The residential research programs are much better because you can fully immerse yourself in mathematics. You are there in person and you are talking, bouncing ideas off each other. Online conferences also have a place, but it is difficult to focus if you are working from home. Your home is there with you, and it is hard to work around that. Also, some of the casual conversations are much more difficult to have when you are online.
I traveled to Texas this past winter. It was one of the first conferences I had been to in a while. There were a couple of hundred people there. Really strong researchers, inspiring talks. However, there were so many people, it was challenging to have quiet conversations around mathematics. You still could make them happen. However, a residential program at MATRIX with a small group, with 20 targeted people and specific problems to think about, can lead to more conversations and possibly more collaboration. Residential programs provide excellent opportunities to generate ideas and pursue them.
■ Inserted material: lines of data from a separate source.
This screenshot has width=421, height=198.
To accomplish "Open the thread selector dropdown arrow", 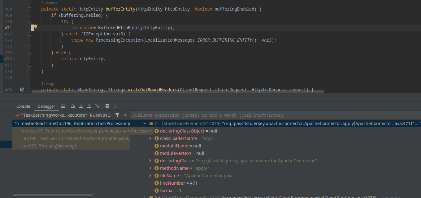I will click(125, 115).
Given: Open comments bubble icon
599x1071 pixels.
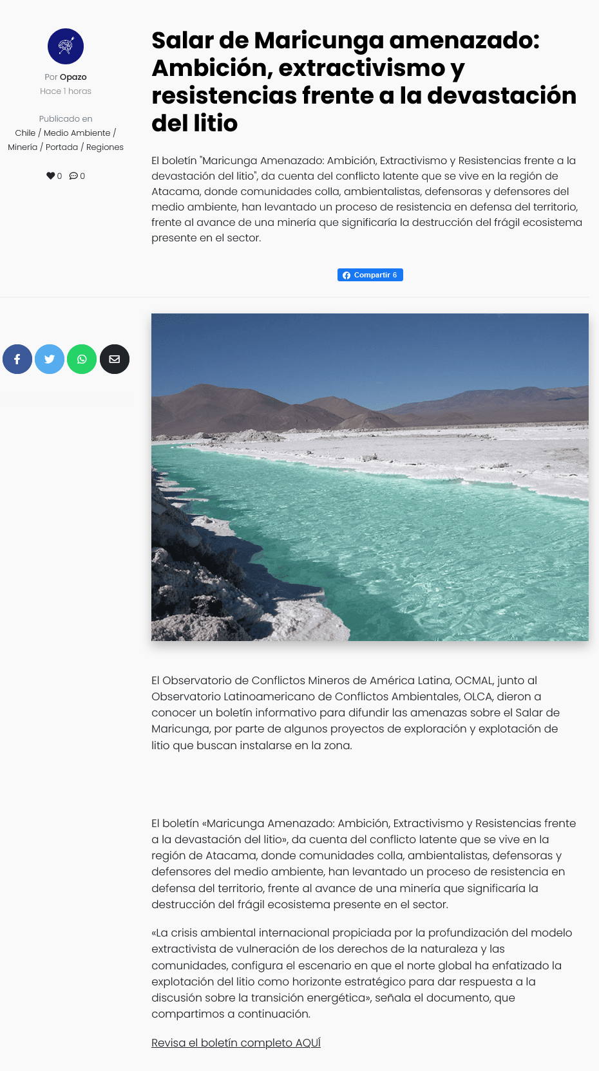Looking at the screenshot, I should [x=73, y=176].
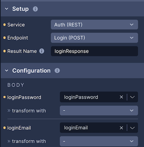Click the info icon beside Result Name

(x=42, y=51)
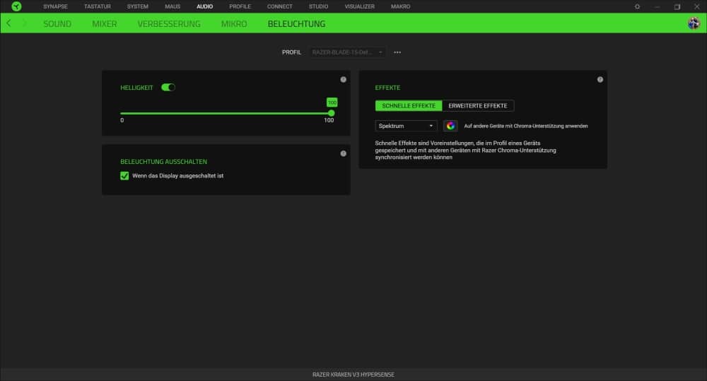This screenshot has height=381, width=707.
Task: Open the Verbesserung tab
Action: click(169, 23)
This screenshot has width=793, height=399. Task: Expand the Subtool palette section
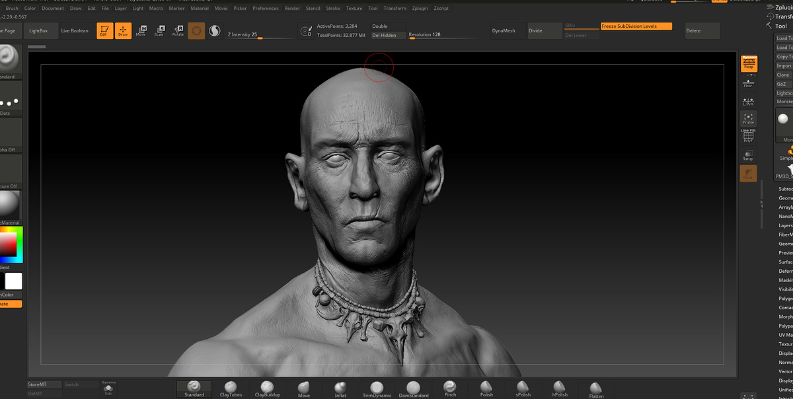pos(785,189)
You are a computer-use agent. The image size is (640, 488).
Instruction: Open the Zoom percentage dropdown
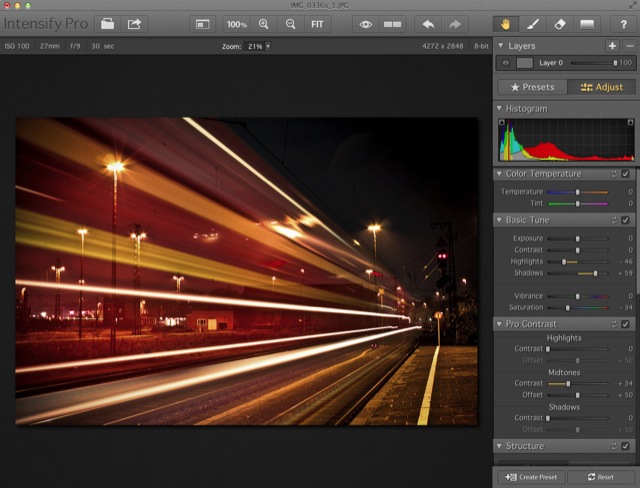pyautogui.click(x=268, y=47)
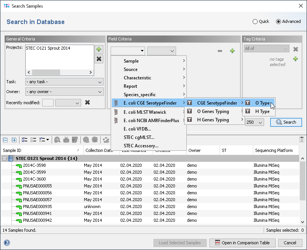Add a field criterion with plus icon
This screenshot has width=307, height=250.
point(232,51)
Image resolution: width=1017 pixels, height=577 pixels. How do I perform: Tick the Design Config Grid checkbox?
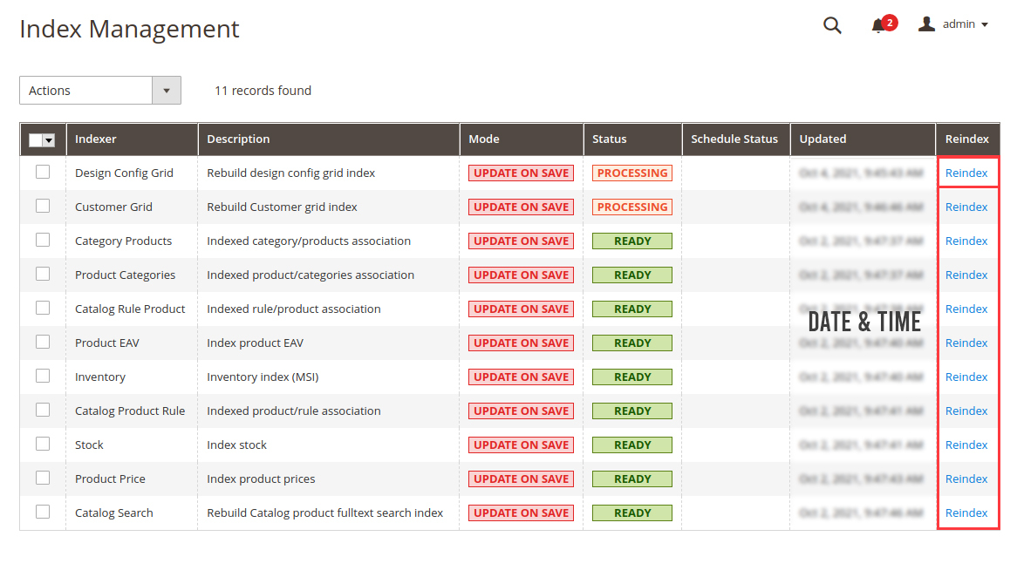[43, 172]
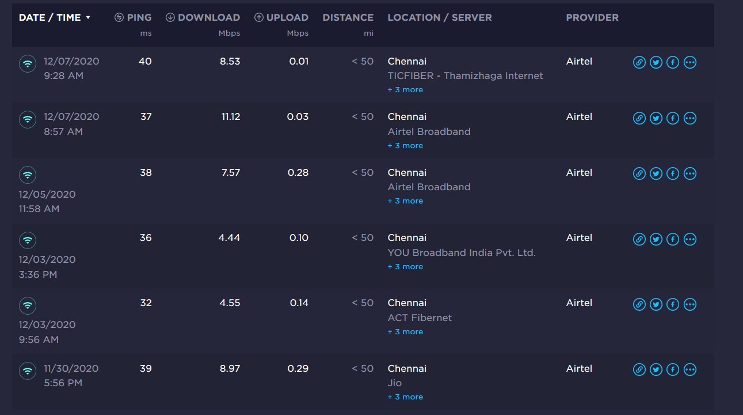Image resolution: width=743 pixels, height=415 pixels.
Task: Click Wi-Fi icon of 9:28 AM test
Action: pyautogui.click(x=28, y=63)
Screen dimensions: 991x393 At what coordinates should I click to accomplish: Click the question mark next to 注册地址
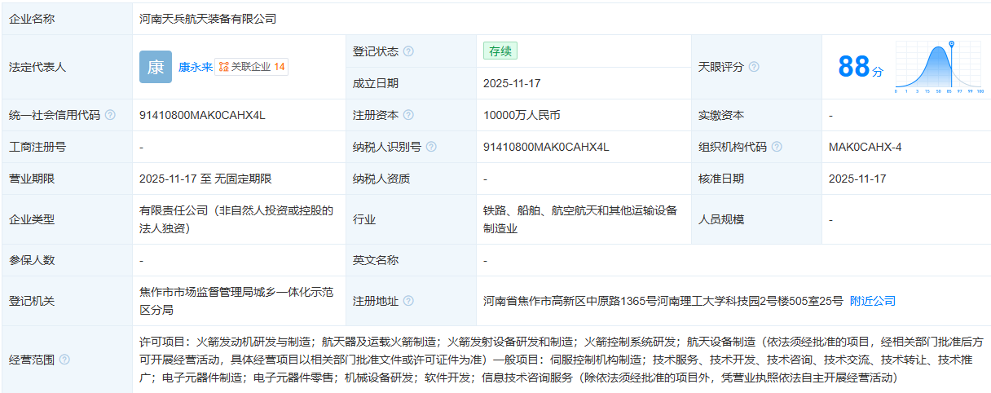click(x=408, y=301)
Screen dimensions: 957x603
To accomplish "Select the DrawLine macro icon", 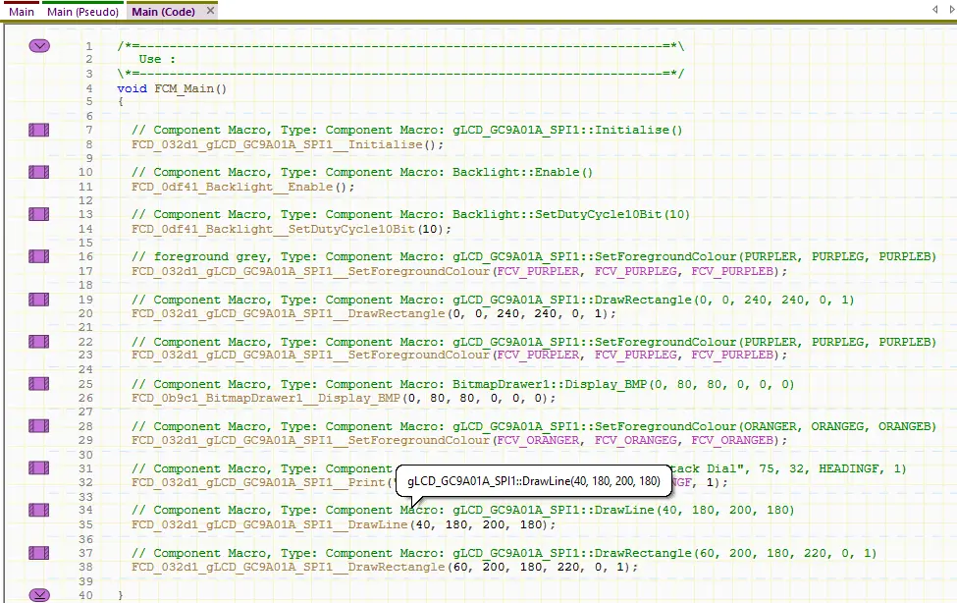I will pos(39,510).
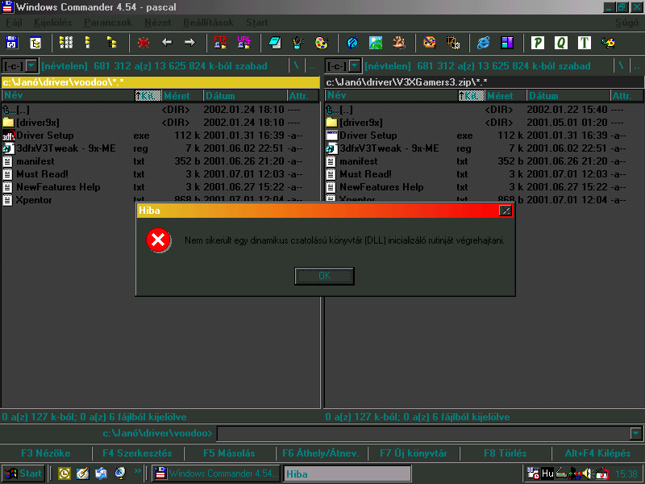The height and width of the screenshot is (484, 645).
Task: Expand the command line history dropdown
Action: [636, 434]
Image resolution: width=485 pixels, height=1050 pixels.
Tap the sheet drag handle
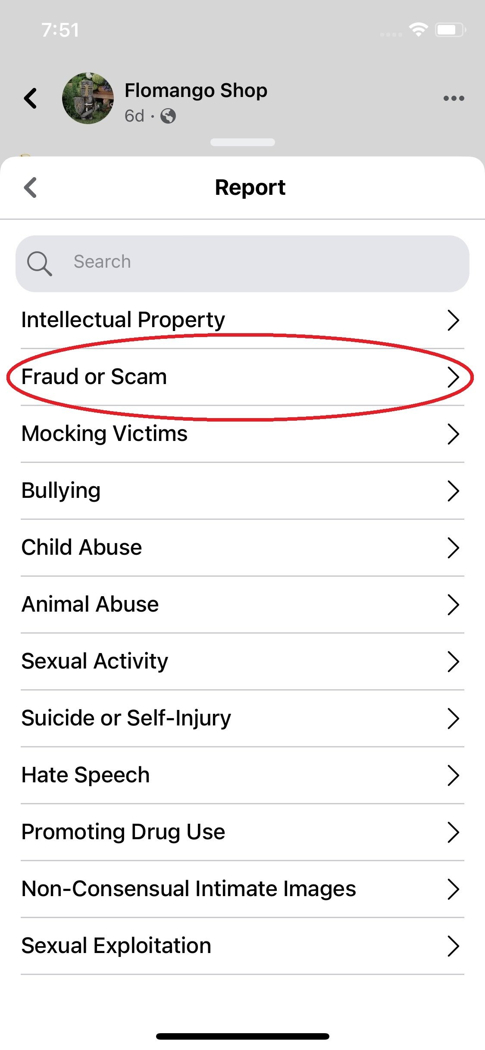[242, 141]
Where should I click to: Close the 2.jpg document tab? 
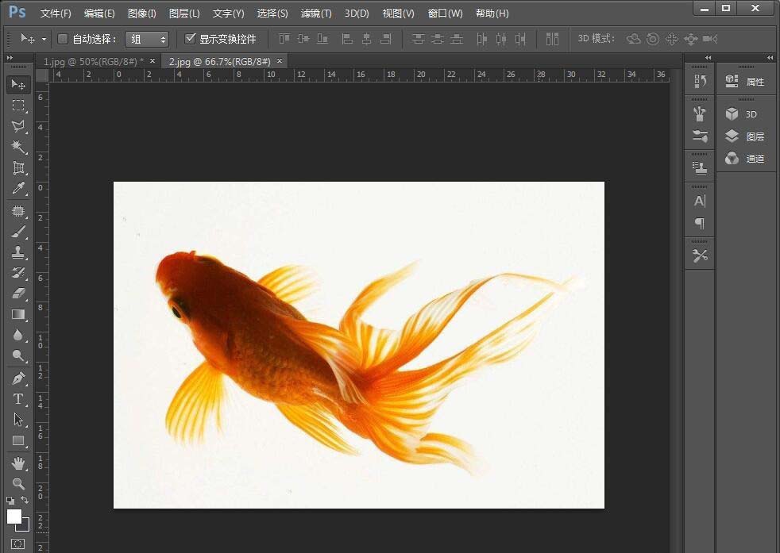point(280,60)
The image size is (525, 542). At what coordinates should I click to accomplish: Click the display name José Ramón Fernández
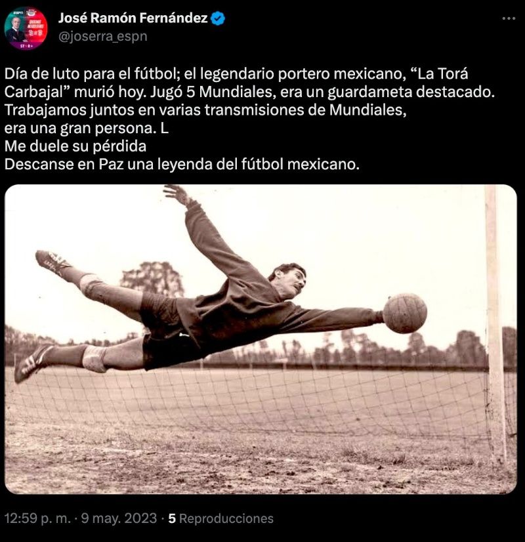(133, 18)
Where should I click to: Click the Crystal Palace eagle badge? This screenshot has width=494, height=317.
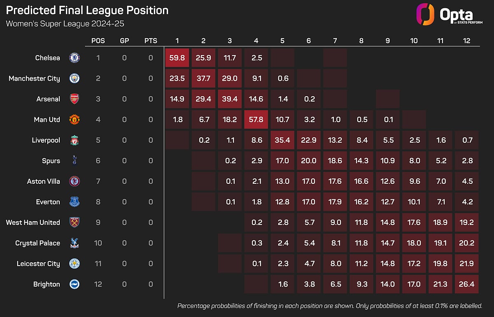(75, 243)
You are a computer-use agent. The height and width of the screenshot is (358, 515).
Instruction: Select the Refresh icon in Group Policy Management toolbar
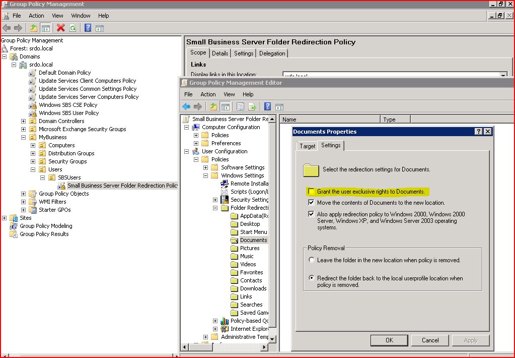click(72, 28)
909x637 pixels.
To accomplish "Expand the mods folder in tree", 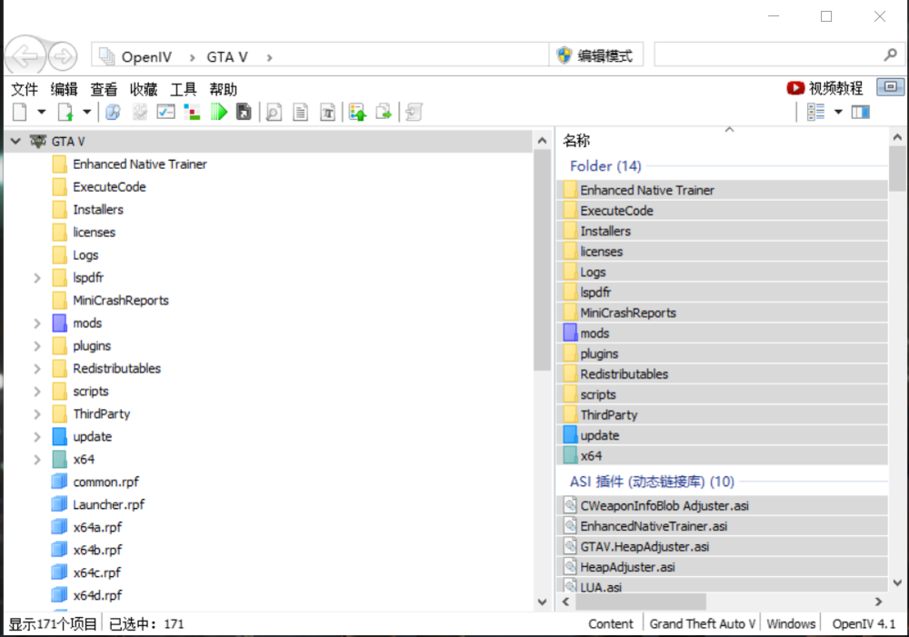I will pyautogui.click(x=37, y=323).
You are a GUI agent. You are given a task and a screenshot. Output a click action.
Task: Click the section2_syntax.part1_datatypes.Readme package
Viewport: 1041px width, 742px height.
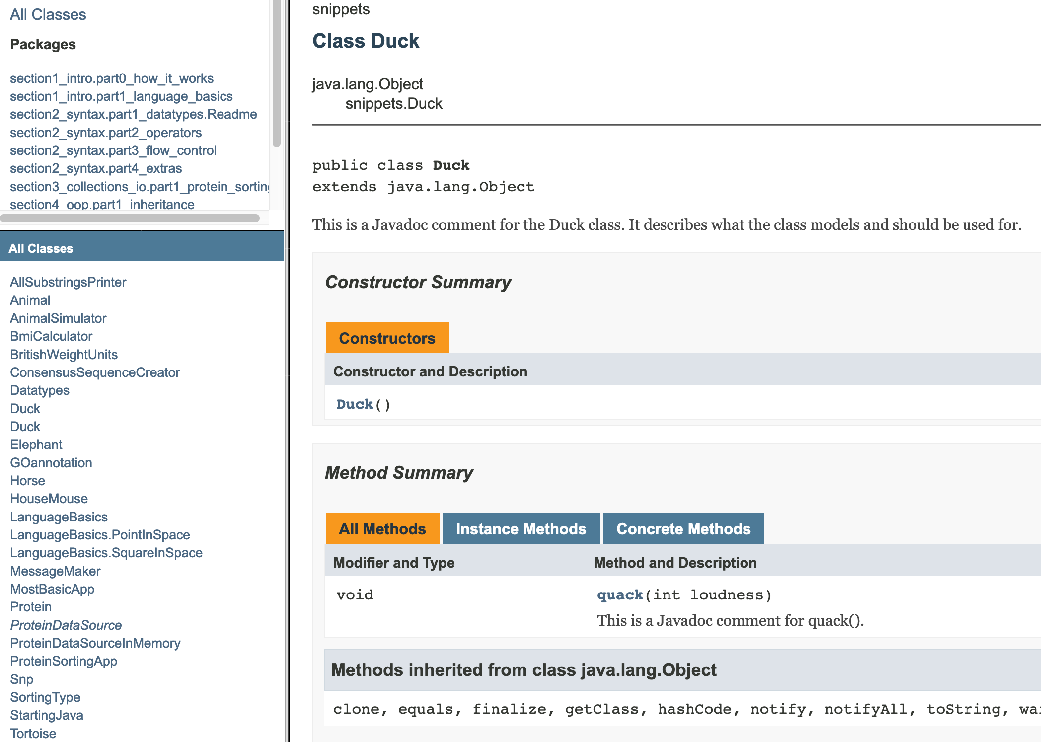(x=129, y=113)
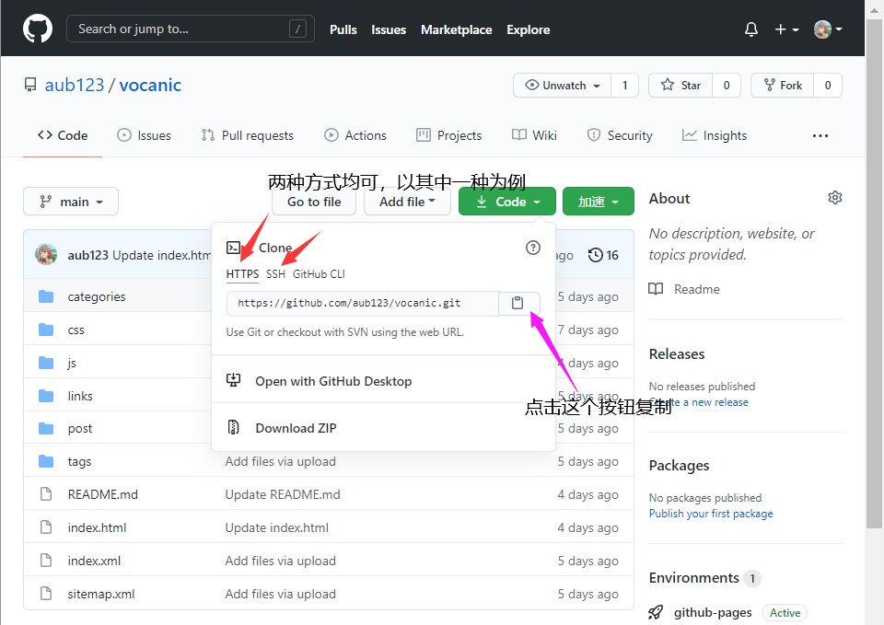Expand the main branch dropdown

tap(71, 202)
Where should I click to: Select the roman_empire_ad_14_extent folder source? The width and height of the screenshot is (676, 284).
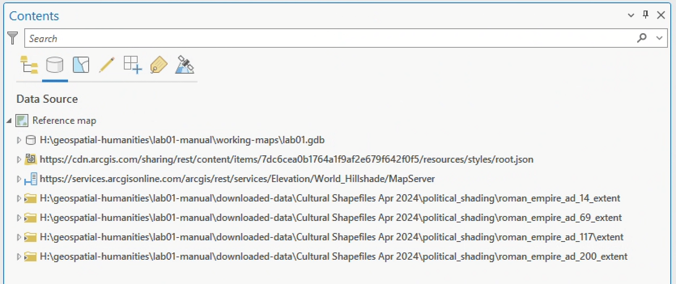click(x=329, y=198)
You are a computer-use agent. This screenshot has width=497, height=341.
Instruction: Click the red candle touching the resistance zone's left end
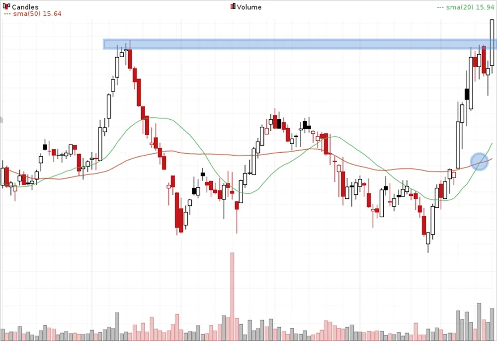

New ideas arise mostly in personal discussions, at places where you can sit down across from a whiteboard and talk about a particular problem. Once you have that, you can take them back to your institutions on different sides of the country or even different sides of the world. You can send emails back and forth. You can see, “Oh, there is a gap there," and work on that separately. In person, in a small group, however, is where most of the actual ideas are generated.
Do you have any advice for junior or female mathematicians, which may help them pursue this career or could be helpful for their future careers?
I do not necessarily have advice for somebody like that. But the advice that I would give my past self is: Enjoy it while you can. Just try it. Mathematics is a competitive career. It can be challenging. There are more people who want to be postdocs than there are postdoc positions and there are more people who want continuing positions than there are continuing positions. And a lot of it is luck whether you get the position or not. But that is not a reason not to try. You may question yourself: What if it does not work? What is my backup plan? Just try it and see what happens and then figure out a backup plan, I guess.
There are also many things in a mathematical career that are passed on by word of mouth. Hence, it is important to talk to people and have those conversations. There are people out there who are very friendly and who would love to see you succeed.
As the Incoming President of the Australian Mathematical Society (AustMS), what are you hoping to accomplish?
I would like to see Australian mathematics continue on the trajectory that it has been on. We have seen a lot of big positives in the last 5-10 years. For example, MATRIX is a big deal and the Sydney Mathematical Research Institute (SMRI) in Sydney as well. For the mathematics that we do, Australia is definitely on the map of the global mathematical community. We have very good research in mathematics coming out of Australia and I would like to keep it that way.
But then it is also about people. For me, to keep the good people that we have and to encourage the good people that we have is most important right now for mathematics in Australia. Because good people do good mathematics and good mathematics builds upon itself. It is about inclusivity, it is about culture, and it is about helping people. It is about helping early career academics to develop their full potential, to pursue an academic career within Australia. A general concern is appropriate funding: the Australian Government puts less money into discovery research per capita than any other comparable country.
We also need to bring diversity. We have already gone a long way, but we still need more women in senior academic positions. It is tiring to realise “Apparently, I am the only woman in this room representing all womanhood.” It is quite different when you go to a conference and say: “Wow, a third to a half are women in this room, I can just enjoy the meeting. I do not have to be proactive about anything.”